Apple has always had a firm stance on its use of encryptions and user privacy. This has often been a point of positivity from a consumer standpoint but it’s become a point of contention when the FBI and politicians are involved.
Recently, Apple’s Senior Director of Global Privacy Jane Horvath spoke on a panel during CES in Las Vegas, according to Bloomberg‘s report. During the panel, Horvath defended Apple’s encryption policies. iPhones and other Apple devices are often lost or stolen, so Apple has taken the appropriate measures in order to secure user data.
That, of course, is only a small piece of the bigger picture. When the FBI gets involved, Apple has willingly assisted in investigations—to an extent. In reference to a Florida shooting, where a gunman shot and killed three people on a naval base, authorities wanted access to his smartphone and approached Apple. The company went on to state: “When the FBI requested information from us relating to this case a month ago we gave them all of the data in our possession and we will continue to support them with the data we have available.”

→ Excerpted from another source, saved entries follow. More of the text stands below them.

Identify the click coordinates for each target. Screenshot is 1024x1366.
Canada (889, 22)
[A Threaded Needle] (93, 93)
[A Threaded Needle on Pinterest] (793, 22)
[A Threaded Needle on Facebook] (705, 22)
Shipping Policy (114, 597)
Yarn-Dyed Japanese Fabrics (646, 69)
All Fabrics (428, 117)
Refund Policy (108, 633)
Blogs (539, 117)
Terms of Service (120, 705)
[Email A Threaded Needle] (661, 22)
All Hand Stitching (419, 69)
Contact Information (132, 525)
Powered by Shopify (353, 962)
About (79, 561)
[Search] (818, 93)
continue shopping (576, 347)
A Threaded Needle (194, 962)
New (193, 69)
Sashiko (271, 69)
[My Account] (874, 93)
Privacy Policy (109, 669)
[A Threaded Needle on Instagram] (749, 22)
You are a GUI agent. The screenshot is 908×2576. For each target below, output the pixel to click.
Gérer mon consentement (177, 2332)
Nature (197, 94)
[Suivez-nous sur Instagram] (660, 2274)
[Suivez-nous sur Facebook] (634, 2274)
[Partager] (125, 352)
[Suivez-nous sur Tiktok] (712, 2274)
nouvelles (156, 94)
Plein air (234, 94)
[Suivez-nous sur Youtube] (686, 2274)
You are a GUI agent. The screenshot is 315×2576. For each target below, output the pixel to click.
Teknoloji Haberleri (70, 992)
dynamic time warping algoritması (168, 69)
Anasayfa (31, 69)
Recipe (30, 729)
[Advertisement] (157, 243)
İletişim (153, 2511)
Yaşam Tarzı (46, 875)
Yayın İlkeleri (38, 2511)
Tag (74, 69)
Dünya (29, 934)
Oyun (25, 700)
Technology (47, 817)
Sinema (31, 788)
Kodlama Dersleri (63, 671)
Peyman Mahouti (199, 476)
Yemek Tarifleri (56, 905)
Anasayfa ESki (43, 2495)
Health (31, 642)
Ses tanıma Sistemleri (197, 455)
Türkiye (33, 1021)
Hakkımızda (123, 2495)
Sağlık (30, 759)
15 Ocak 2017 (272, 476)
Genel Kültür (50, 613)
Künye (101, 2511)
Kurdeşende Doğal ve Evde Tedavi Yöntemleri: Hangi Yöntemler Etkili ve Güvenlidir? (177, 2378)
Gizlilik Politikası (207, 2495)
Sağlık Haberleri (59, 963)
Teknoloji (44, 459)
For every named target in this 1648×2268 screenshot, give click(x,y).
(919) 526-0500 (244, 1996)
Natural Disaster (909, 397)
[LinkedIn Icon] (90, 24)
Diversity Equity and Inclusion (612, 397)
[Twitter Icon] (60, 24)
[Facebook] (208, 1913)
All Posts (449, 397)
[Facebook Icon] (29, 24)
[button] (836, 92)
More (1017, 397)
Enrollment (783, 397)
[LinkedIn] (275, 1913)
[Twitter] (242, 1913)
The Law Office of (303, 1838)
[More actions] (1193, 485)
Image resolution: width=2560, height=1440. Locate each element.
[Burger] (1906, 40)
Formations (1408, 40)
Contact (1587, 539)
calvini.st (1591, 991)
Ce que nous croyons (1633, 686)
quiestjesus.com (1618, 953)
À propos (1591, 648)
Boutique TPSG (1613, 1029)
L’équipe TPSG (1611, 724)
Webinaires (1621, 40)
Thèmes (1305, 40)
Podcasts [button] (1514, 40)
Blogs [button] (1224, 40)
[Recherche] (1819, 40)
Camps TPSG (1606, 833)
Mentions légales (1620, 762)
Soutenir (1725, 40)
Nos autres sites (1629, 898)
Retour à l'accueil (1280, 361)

This is par for the course when it comes to Apple’s willingness to assist. The company has often given access to iCloud information pertaining to a user during an investigation. However, Apple has been firm to say they are not willing to unlock iPhones to grant access to on-device data. The company has even argued that their encryptions stop them from accessing the data even if they felt inclined. In the Florida case, the shooter was deceased and the FBI was unable to access any recent logs.
Apple has continually stood by its stance despite pushback. As Bloomberg points out, a similar incident, regarding the San Bernadino shooting in 2015 saw authorities approach Apple asking to unlock the shooter’s device. Once again, Apple declined.
The reasons all come back to the importance of privacy in Apple’s eyes. The company has used its encryptions and policies as a one-up over competitors for years. During the CES panel, Horvath used this as a focal point in the discussion. In an example, Horvath explained that Siri only pulls weather from the user’s current city and not exact location via longitude and latitude. She also explained that Apple places a privacy engineer and lawyer on each team as they develop new devices.